Student-Teacher Conferences
Use Student-Teacher Conferences as a time to help students set behavior goals. During these meetings, a teacher and student can discuss triggers and focus on identifying coping strategies and alternative behaviors. Meet regularly with target students to reflect on progress, provide reinforcers, and build accountability for achieving goals.
Role Playing
Provide opportunities for students to practice alternative behaviors. Use Role Playing during class meetings and individual conferences to practice strategies to regulate emotions (e.g., deep breathing, count to ten, etc.).

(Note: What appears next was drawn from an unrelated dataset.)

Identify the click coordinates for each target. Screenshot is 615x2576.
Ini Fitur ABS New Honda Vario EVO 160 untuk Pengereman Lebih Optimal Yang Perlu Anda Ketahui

Prompting Individual Students
A teacher meets with a student who has challenges controlling their temper in class. After completing an Anger Trigger Analysis reflection form, the teacher and student discuss alternative behaviors. The student draws an image on an index card to represent each alternative behavior (e.g., picture of a hand to represent asking for help, etc.). When the teacher notices the student losing their temper, the teacher subtly prompts them to try an alternative behavior by stating, “Time to pick a card.”
Whole-Class Check In
For a class meeting, a teacher creates a chart with smiley faces displaying different emotions (e.g., frustrated, excited, angry, etc.). The teacher asks students to silently put a check mark next to two of the emotions they felt during the past week. The teacher then prompts a discussion about emotional triggers based on student responses (e.g., “I noticed that many of you chose frustrated. What made you feel that way?”). The class then brainstorms alternative behaviors and strategies to use when faced with the situations listed.
Establishing Group Norms
Before introducing a group project, a teacher asks students to write one thing that has been difficult or caused them frustration when working on projects in the past. Students post their notes on the board and read each other's ideas. The teacher then assigns students to groups and asks, “What are things you’d like to agree to as a group to make sure you are able to work well together?” Each group creates a list of group norms (e.g., Each person contributes, listen respectfully, etc.) based on the ideas on the board.